A former JOCV member, Kurosawa is now a teacher at Iwate Prefectural Miyako Fisheries High School. In addition to working with his students to restore local oyster aquaculture, he is compiling area-specific information about the local seas passed down from his grandfather and father and publicizing it as part of efforts to restore and revitalize Iwate’s fishing grounds. It is a long road, but Kurosawa says, “With no lifelines or facilities after the earthquake, the way we had to work with what we had on hand was just like my experience as a JOCV volunteer. What I learned then is coming to the fore now.”

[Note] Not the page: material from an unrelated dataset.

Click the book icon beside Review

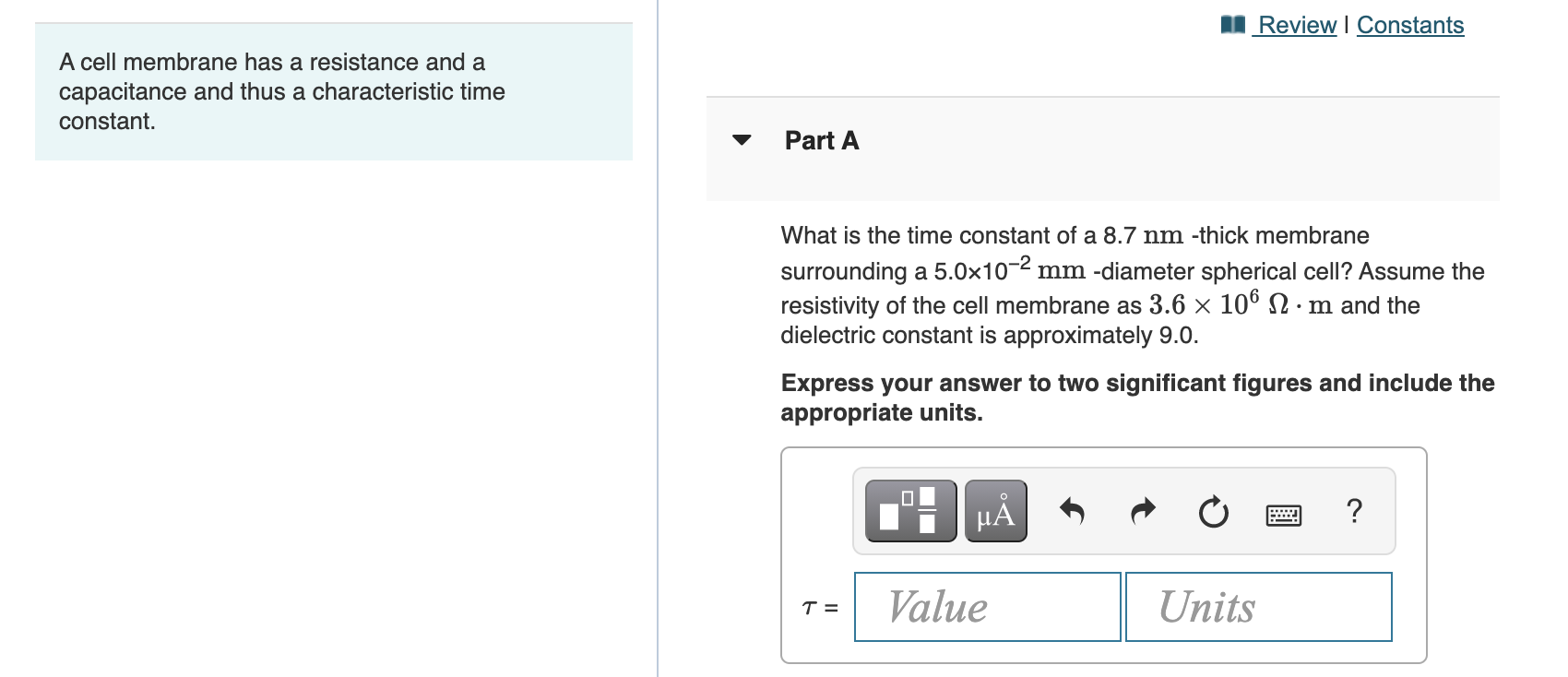[1234, 25]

Kurosawa’s experience with the JOCV was in 1998, on Guadalcanal in the Solomon Islands in the South Pacific. His adventure there began with setbacks, however. His grandfather and father had taught Kurosawa the ABCs of fishing from a young age. Confident in his knowledge and skill in fisheries work, he was dispatched to the island to train the villagers in using fishing as a means of earning income. He was dismayed to find that the fishing implements and facilities in the village were in even worse disrepair than he could have imagined. Coupled with the drastic difference in climate and customs, it came as a major shock to Kurosawa.

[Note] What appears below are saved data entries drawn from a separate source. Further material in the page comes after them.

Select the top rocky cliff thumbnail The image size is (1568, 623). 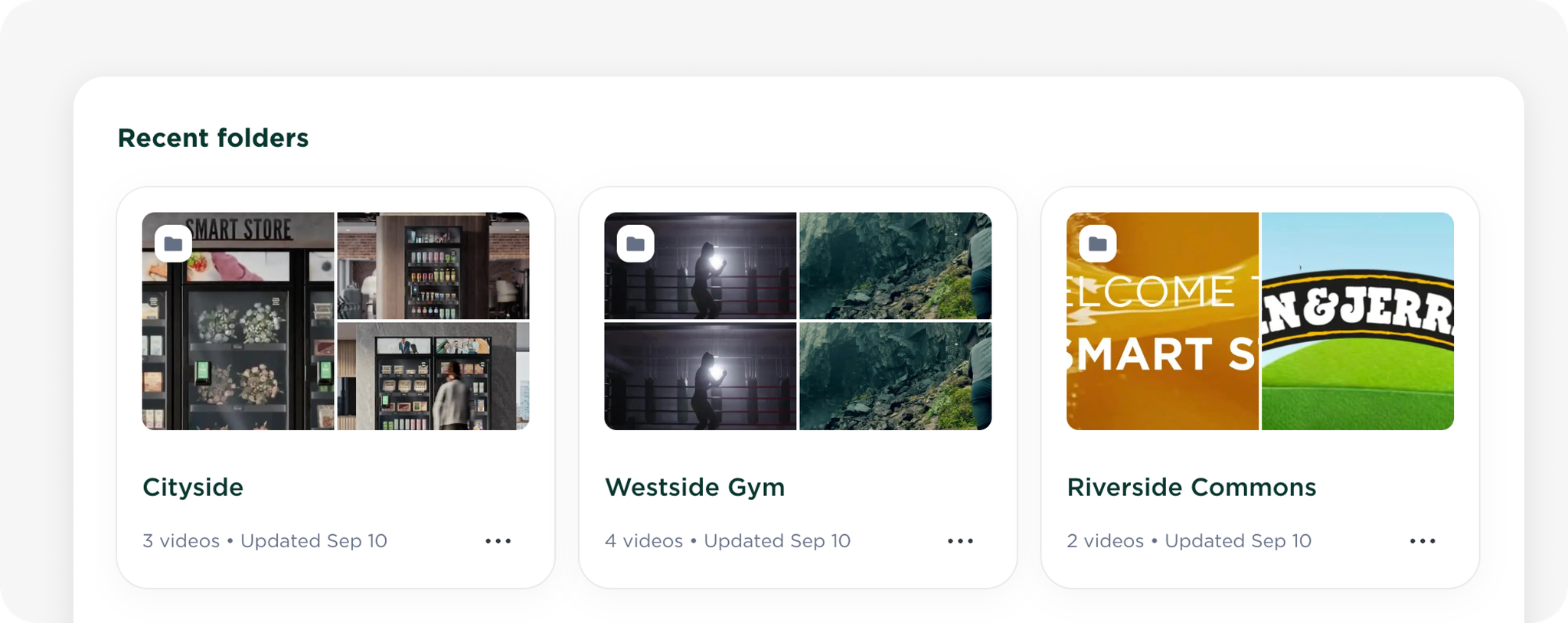point(896,266)
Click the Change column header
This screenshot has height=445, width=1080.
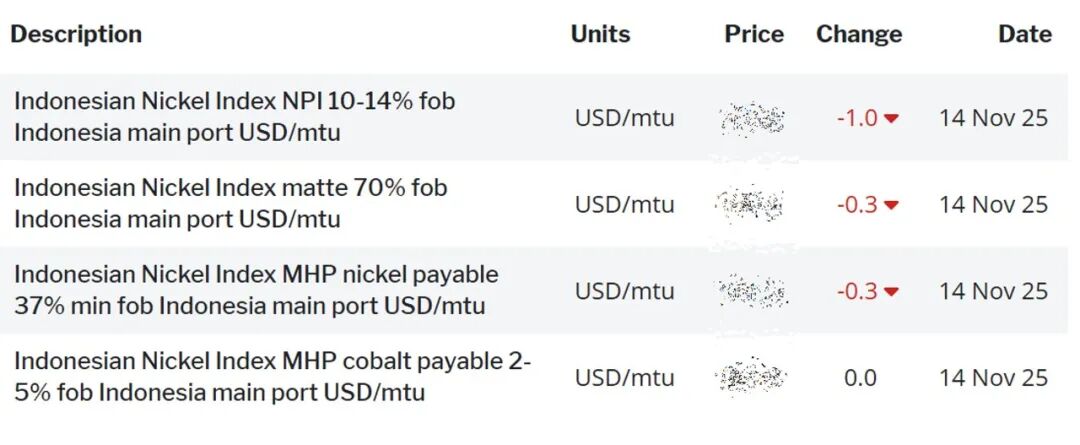click(859, 34)
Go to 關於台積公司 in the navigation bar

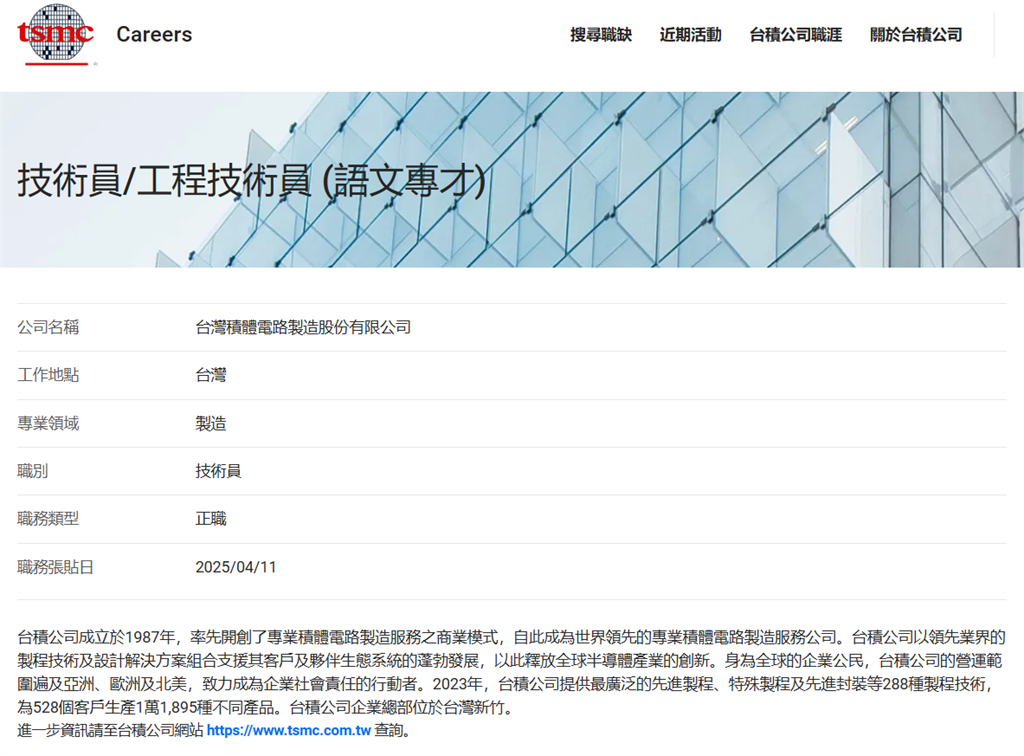(916, 35)
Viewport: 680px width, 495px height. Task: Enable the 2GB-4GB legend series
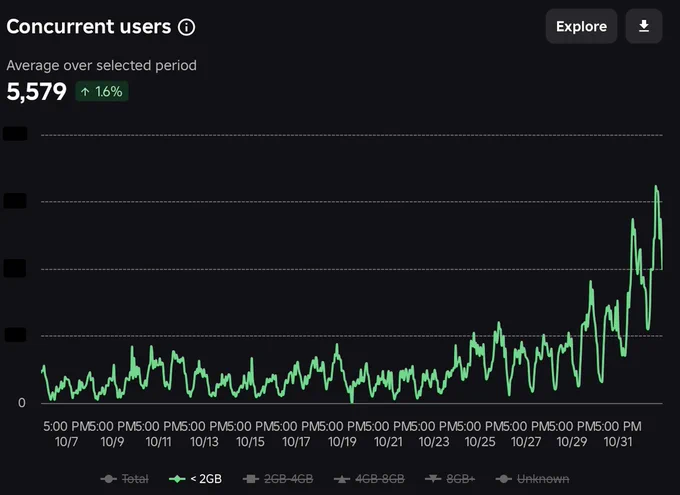point(278,479)
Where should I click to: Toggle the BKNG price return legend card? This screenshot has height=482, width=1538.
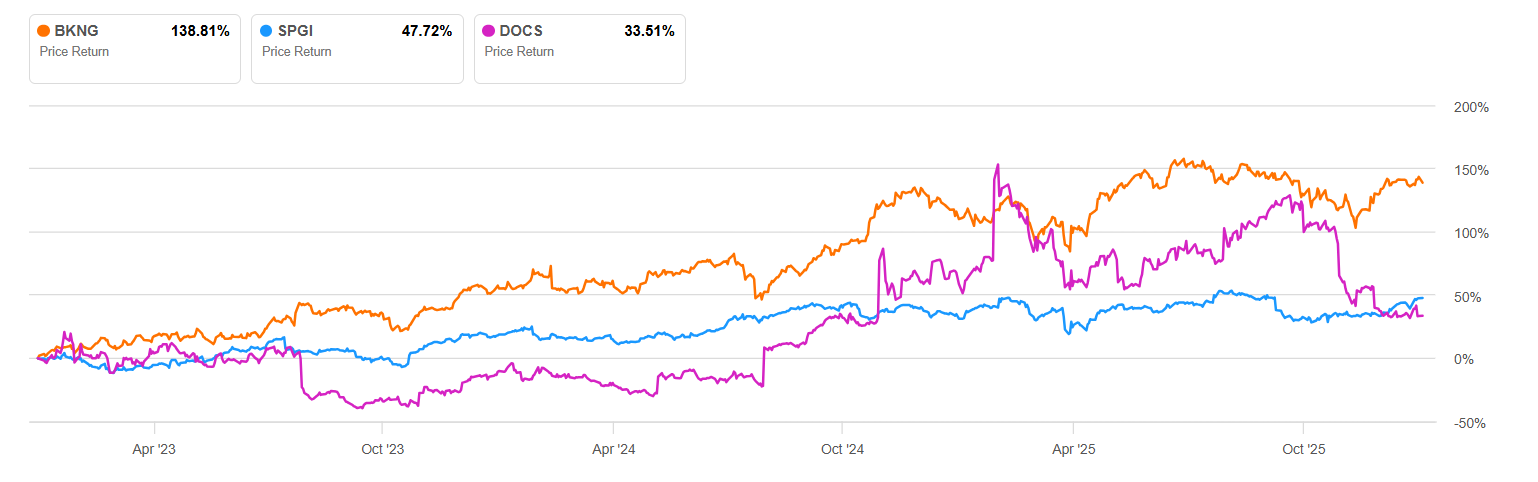pos(135,48)
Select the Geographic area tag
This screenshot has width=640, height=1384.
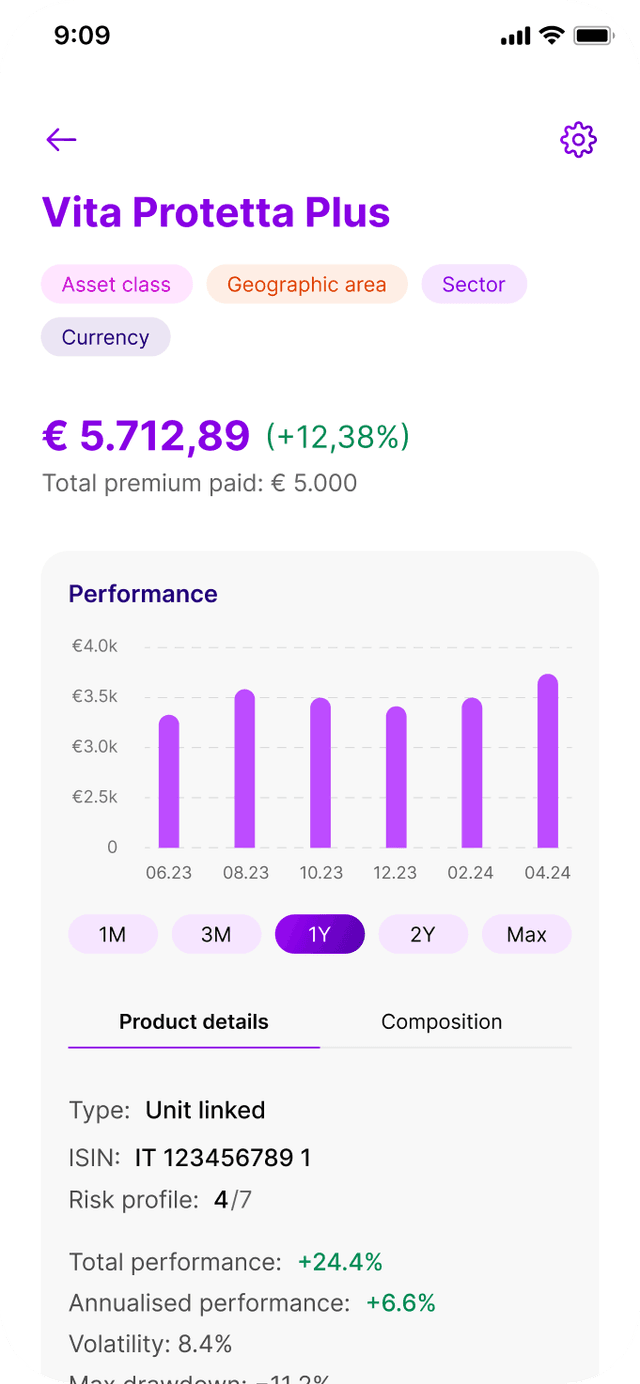click(307, 284)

Rousing himself to deliver results as a JOCV member and envoy from Japan, Kurosawa took land surveys and interviewed local fishermen. Understanding the local waters in theory, however, was not the same as braving them in person. The waves would shake the boat and the fishing gear would fall overboard.

“I would make dumb mistakes like that and the local fishermen would laugh at me,” he remembers. “Until that time, I was confident of my abilities, so the feeling of self-loathing kept me awake at nights.” After much trial and error, he discovered a way of catching so many fish that it surprised not only the locals but also Kurosawa himself.

In between these labors, Kurosawa taught the local children soccer and karate, and they in turn taught him the local language. Soon enough, he was treated as one of the villagers and was invited to village rites and festivals. An ethnic conflict broke out a year later, however, and Kurosawa moved on to his next location, feeling pangs of regret at being unable to help. The struggles he faced in Guadalcanal became a precious memory for him, and he considered going abroad again.

Amid these life twists and turns, Kurosawa arrived at his current position as a teacher, but he still had some doubts. He did not feel up to the task of engrossing himself in education and changing children’s lives. However, he says the 2011 earthquake changed him. The town was in a state of hopelessness, yet the seasons kept coming, and seaweed started to grow in the ruins of the harbor, with fish coming in. “The children, too, would grow up,” he says. “I realized I had to do my part to revitalize the fisheries for the sake of students at the Fisheries High School.”
After considering what he could do, Kurosawa set his sights on oyster culturing and the cultivation of seed oysters to drive this effort. Because of the earthquake, seed oysters were difficult to come by in neighboring Miyagi Prefecture, paralyzing Iwate’s own oyster industry. It has been sixty years since the last seed oyster was caught in Iwate, for reasons unknown. The condition is so pronounced that it is said the discovery of seed oysters would revolutionize Iwate’s fisheries. This is why Kurosawa feels such a sense of purpose, and he has his work cut out for him. He and the students continue to chop wood, building platforms for the spawning grounds and continuing to research how to develop the next seed oyster.

“The disaster has given us an opportunity to rise to the challenge for Iwate’s salvation,” says Kurosawa. “I hope the students here do not forget the spirit of contributing to the local region even after they graduate and become adults.” The influence of his grandfather and father, who taught Kurosawa about the grandeur of the ocean, looms large, and his experiences with the JOCV and the earthquake are giving him the unstinting resolve to be a local educator tied closely to the region.